Опять этот Котовский!
– Да я… да я… на него в полицию заявлю! – закричал вне себя от гнева Скоковский, но тут же осёкся. На кого подавать – на мертвеца?!
В том, что Котовский мёртв, помещик не сомневался – попробуй выжить в зимней степи, да ещё связанным! Но на всякий случай послал слуг в степь, чтобы постарались найти, а того более – замести, хоть какие следы – да куда там! Дело было ночью, поди теперь определи место!
Изрядно струхнув, как-никак убийство, Скоковский приказал дворне об сём молчать под страхом наказания, а того более – повторения судьбы убиенного. После чего отбыл в Бендеры развеяться.
Помыкавшись пару месяцев, проев все деньги, Григорий волею судьбы оказался под Одессой, в имении помещика Якунина.
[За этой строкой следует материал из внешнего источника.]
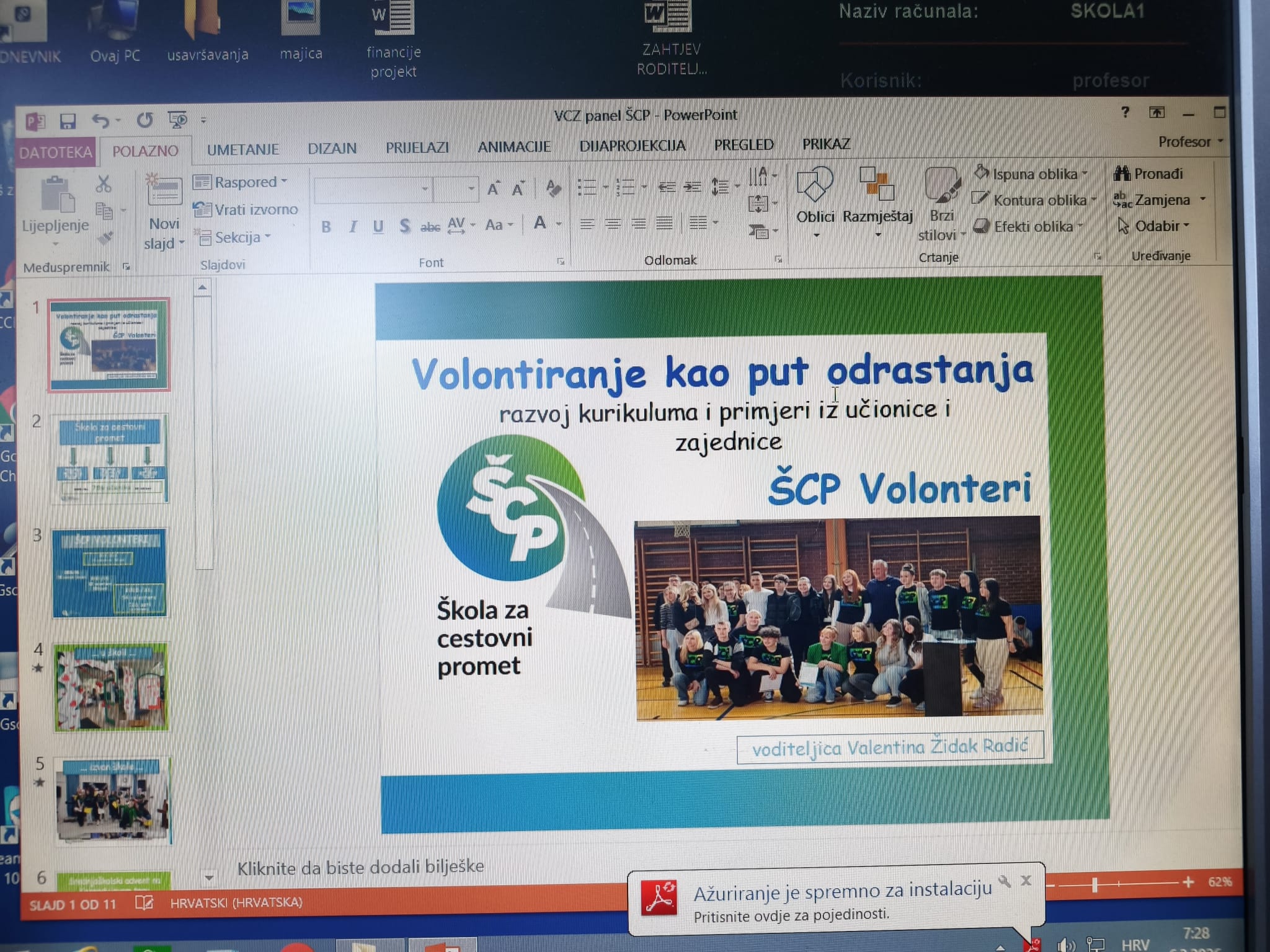1270x952 pixels.
Task: Toggle italic formatting button
Action: click(x=353, y=227)

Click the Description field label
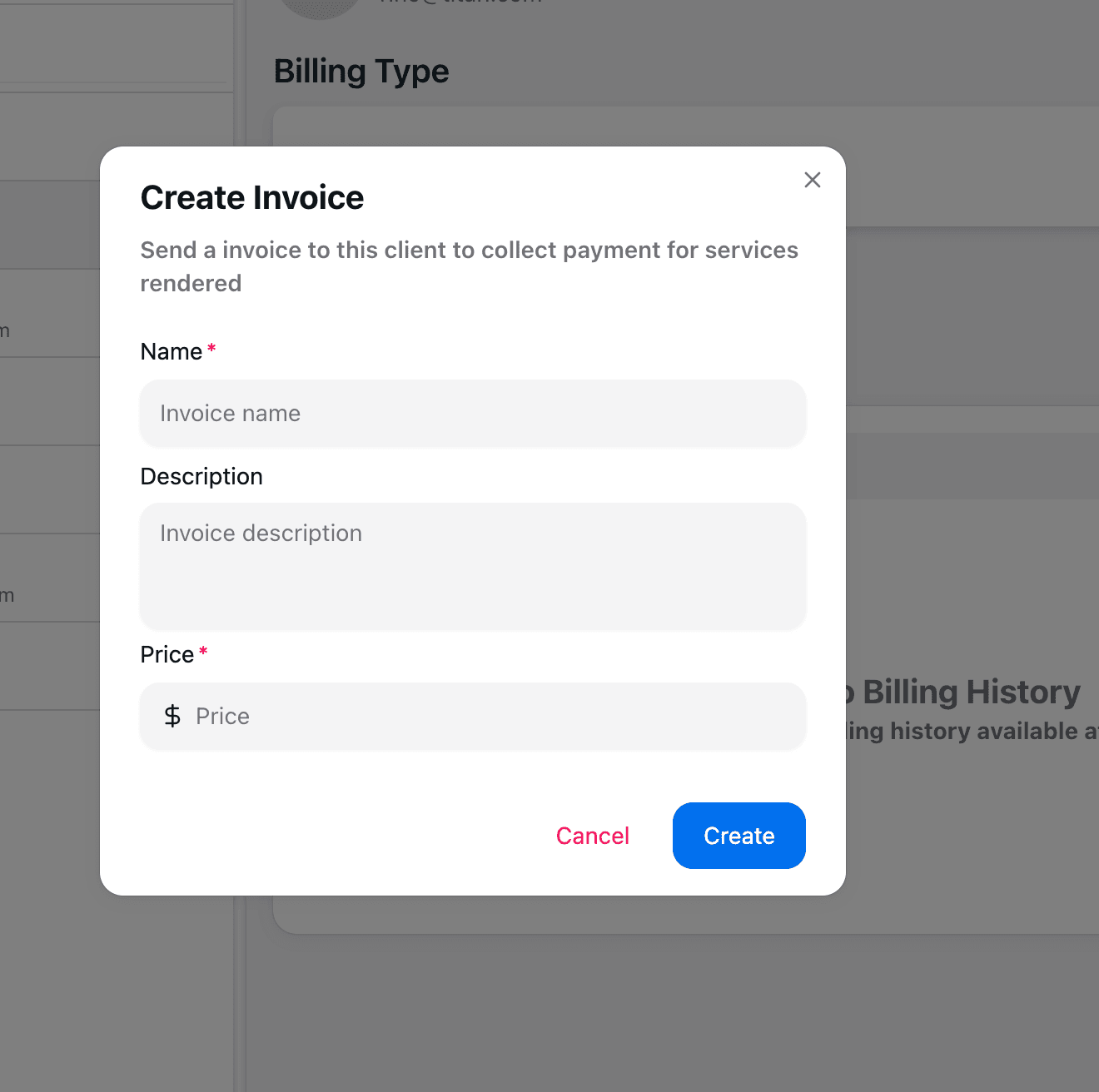point(201,476)
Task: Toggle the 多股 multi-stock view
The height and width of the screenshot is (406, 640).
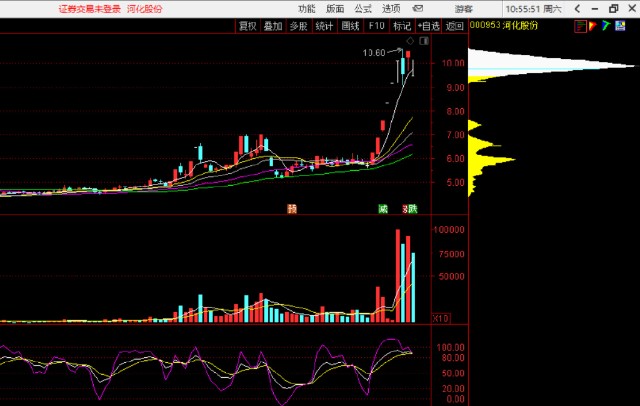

Максимовка, где находилось имение, была прелестный уголок. Наступившая весна напоила воздух запахом распустившейся юной листвы, омыла молодым дождём землю, стерев с неё серые краски, покрыв ярким многоцветьем трав, распускающихся цветов. И ещё совсем недавно линялое, словно давно нестиранное платье, небо приобрело нежно-голубой цвет. И солнце, такое холодное и равнодушное зимой, теперь щедро дарило тепло, свет всему живому на земле, как бы вознаграждая за томительные месяцы ожидания.
Якунин, энергичный и ещё не старый помещик, что называется «любящий пожить», просмотрев бумаги из полиции и выслушав историю злоключений Григория, сочувственно сказал:
– Да-а, господин Котовский, досталось вам. Однако, я могу вас взять помощником управляющего… но с испытательным сроком. Согласитесь: без рекомендаций, без бумаг… это, знаете ли… во всяком случае мне нужен хороший, подготовленный специалист. Поработаете до осени и если покажите себя, то получите соответствующий отзыв. Ну как, согласны?
– Премного б-благодарен, барин.
– Ну вот и хорошо. А пока устраивайтесь во флигеле (Григорий едва заметно усмехнулся), вам покажут комнату.
Управляющий поместьем Осадчий, обличьем весьма похожий на филина, окинул цепким взглядом Григория, коротко обронил:
– Посмотрим, что ты за птица… Котовский. Для начала – наладь сеялку.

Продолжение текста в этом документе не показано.